For more bass, the company offers a $179 wireless Subwoofer as a complement. It’s a sizeable unit for the money, too, at 12-inches cubed, and it incorporates a 10-inch driver. Unfortunately, you can’t disable the sub while it’s connected — for example, if the neighbors complain during a loud movie — you need to physically remove it from the power.
Setup of the soundbar was easy and much simpler than the competing Yamaha YAS-109, which needed a specific app (from a dozen Yamaha apps) to work at all. In comparison, the Roku steps you through every step of the process and I was ready to go in minutes.
How does it perform?
The soundbar’s video quality was as fine as any of the other Roku units I’ve tested recently, like the Streaming Stick Plus — and I didn’t notice the loading issues I’ve seen at home on my older-gen Roku Ultra. My test Vizio 4K TV was able to glean and display the HDR information the soundbar was sending from The Mandalorian.
As you’d expect from a unit without a sub, the Roku doesn’t offer much in the way of home cinema slam, but it has a convincing amount of clarity and pop with both music and movies. There is some bass weight in there for the music, but you may want to experiment with the controls nestled in the menus depending on the content.
For example, I found the bass was a little overpowering for our test track Red Right Hand by Nick Cave and the Bad Seeds. The song sounded much better with the Reduced Bass setting enabled. I compared the sound against the Yamaha YAS-109 and found that the Yamaha made the song bigger and more majestic sounding, with still-discernible bass. Yet no matter which sound mode I chose on the Yamaha, the song’s stabby organ chords sounded too harsh and difficult to listen to. Going back to the Roku I found the organ sounded much more organic and integrated within the song.
Don’t expect huge walloping home theater sound out of the Roku. It doesn’t go all that loud, but least this means it doesn’t distort at maximum volume. It was still perfectly audible within the compact CNET AV room, though.

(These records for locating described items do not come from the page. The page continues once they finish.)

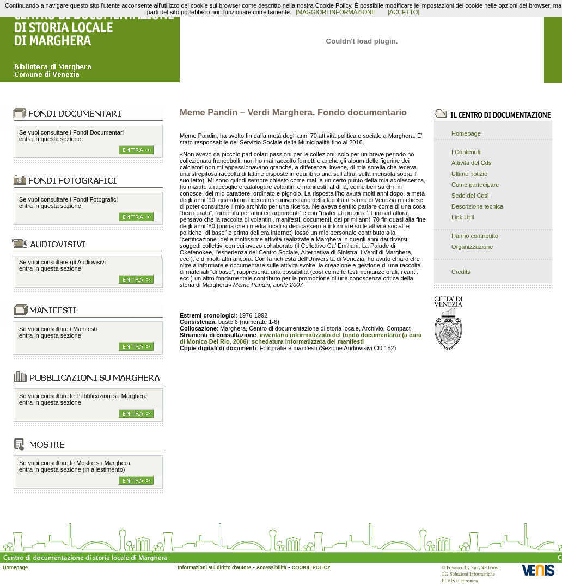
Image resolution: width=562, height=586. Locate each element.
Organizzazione (472, 246)
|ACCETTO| (403, 12)
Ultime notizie (469, 173)
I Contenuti (465, 152)
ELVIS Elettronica (460, 580)
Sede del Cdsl (470, 195)
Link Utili (462, 217)
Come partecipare (475, 184)
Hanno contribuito (474, 236)
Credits (461, 271)
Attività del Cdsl (472, 163)
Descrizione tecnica (477, 206)
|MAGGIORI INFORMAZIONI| (335, 12)
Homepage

With the Oppo UDP-205 plugged in over HDMI and feeding into the soundbar over ARC, I found the dialog at the start Avatar’s Thanator chase scene to be admirably clear. There wasn’t as much of the jungle’s ambient buzzing, however, and neither was there any thump when the shell trees collapsed. There were glimpses of ambience on certain sounds but it wasn’t as involving when the action ramped up: I felt a lack of danger or dynamics as the Thanator was attacking.
The Yamaha’s dialog wasn’t as clear — Dr. Grace Augustine’s voice sounded a bit more chesty — but the jungle came to life: Bugs appeared from on high and the pachyderm thing that charges Jake reverberated around the room. It offered more of a thump with the shell trees resulting in more drama, more dynamic range and more bass.
I also compared the Roku to my favorite budget soundbar, the Vizio SB3621. It has the unfair advantage of a subwoofer and made its prowess with the content clear. The jungle came alive, as it had before with the Yamaha, and the Vizio’s sub made my chair move in a way the sub-less Roku simply couldn’t. I needed to add the Roku sub for better punch, but it makes the product twice the price. It’s worth considering the sub though, as it makes it an even better system.
Should you buy it?
What do you want a soundbar for? Is it to play from your existing sources? Get the Yamaha YAS-109. If you’re starting from scratch or just want to keep the number of devices to a minimum, however, the Roku is a fine choice.
As good as the Roku sounds, it’s outclassed for home theater by the Vizio SB3612, and so if you’re not fussed about the streamer aspect, or having HDMI, the Vizio is a cheaper, better option. While its streaming is redundant for people who already have a Roku or other streamer in their system, the smart soundbar brings a wealth of content and enjoyable sound quality to older TVs for not very much money.